Pixel coordinate grounding data
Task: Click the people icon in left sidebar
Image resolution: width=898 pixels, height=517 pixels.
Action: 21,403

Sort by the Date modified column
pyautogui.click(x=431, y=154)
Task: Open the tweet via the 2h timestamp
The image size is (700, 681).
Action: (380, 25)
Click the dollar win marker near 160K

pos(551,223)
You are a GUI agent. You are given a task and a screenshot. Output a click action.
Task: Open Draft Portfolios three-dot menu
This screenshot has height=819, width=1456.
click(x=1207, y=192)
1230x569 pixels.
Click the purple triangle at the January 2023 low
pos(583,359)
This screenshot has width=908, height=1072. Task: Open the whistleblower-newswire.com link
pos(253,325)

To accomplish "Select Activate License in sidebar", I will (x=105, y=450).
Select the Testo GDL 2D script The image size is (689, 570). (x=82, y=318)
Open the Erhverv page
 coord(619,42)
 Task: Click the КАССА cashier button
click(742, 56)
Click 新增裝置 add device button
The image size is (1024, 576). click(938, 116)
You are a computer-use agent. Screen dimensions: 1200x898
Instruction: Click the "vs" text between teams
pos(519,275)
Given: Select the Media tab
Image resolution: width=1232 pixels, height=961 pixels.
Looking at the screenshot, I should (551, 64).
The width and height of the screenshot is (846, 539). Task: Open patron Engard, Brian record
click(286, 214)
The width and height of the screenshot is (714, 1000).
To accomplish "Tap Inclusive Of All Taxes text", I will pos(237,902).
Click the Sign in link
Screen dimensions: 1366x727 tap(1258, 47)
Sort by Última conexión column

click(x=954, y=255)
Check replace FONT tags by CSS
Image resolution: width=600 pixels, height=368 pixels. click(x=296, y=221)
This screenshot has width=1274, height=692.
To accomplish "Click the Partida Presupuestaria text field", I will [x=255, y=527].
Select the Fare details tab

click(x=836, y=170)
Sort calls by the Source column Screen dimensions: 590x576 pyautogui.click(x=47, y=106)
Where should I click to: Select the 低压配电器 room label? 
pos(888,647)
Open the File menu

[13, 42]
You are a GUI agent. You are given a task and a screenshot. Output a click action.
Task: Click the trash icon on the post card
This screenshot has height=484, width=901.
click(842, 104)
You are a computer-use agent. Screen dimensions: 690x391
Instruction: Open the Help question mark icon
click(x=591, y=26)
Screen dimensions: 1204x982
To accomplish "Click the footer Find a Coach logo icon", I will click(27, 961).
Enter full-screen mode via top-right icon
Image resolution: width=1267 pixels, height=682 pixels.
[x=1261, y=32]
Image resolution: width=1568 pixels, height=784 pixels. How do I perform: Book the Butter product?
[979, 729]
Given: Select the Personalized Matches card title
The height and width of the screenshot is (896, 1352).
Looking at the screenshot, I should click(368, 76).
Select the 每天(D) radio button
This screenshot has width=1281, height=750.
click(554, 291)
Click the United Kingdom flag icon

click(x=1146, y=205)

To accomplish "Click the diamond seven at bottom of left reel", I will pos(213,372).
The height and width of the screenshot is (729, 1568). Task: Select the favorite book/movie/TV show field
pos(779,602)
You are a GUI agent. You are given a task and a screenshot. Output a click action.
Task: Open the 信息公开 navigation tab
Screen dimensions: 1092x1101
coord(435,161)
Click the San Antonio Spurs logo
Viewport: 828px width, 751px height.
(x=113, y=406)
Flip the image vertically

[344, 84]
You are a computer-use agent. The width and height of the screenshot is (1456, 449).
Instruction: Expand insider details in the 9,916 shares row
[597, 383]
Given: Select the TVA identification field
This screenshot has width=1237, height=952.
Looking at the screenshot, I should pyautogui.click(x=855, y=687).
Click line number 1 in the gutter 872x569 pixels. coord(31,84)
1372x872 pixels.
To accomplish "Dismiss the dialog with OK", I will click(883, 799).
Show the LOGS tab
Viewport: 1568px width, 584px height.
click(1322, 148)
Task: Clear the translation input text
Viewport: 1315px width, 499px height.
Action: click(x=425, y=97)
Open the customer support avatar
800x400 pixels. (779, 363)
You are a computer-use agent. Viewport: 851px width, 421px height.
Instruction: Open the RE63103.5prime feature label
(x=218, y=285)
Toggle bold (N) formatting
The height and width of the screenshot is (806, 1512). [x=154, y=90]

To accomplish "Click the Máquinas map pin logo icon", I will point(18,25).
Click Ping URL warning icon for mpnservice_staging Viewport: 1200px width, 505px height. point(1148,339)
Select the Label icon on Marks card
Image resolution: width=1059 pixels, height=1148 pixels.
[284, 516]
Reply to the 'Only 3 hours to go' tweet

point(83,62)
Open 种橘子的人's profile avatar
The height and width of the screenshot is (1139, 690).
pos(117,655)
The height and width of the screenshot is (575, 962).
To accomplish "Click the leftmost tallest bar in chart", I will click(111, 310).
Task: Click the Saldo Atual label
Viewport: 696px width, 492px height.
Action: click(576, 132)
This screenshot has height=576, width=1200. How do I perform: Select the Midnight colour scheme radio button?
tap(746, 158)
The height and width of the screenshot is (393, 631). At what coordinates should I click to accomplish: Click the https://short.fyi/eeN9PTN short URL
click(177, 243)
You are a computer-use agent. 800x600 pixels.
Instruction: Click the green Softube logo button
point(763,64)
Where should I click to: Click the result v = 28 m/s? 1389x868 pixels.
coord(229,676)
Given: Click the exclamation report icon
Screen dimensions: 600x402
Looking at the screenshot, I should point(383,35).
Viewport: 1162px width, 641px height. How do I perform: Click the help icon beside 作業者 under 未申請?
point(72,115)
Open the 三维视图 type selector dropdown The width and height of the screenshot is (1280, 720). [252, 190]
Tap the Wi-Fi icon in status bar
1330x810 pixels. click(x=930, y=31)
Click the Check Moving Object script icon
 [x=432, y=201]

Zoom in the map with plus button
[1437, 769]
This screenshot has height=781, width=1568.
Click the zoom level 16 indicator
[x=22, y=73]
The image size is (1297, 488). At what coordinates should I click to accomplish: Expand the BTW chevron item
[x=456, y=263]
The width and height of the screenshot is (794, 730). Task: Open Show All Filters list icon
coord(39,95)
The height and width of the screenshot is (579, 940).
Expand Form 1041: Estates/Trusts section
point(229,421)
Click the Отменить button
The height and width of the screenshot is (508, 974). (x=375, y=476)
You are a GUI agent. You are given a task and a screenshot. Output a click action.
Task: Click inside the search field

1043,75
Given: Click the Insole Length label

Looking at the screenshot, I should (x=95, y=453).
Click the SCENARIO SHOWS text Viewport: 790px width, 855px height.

> WHAT YOU SHOULD DO
Go line by line through the records and copy those that contain the word "computer".

> SOLVED EXERCISE
You are a computer-use agent. Screen dimensions: 1200x898
You are a computer-use agent. Screen dimensions: 690x391
You are a computer-use agent. The width and height of the screenshot is (1456, 449).
You are a computer-use agent. Viewport: 851px width, 421px height.
You are a computer-use agent. 800x600 pixels.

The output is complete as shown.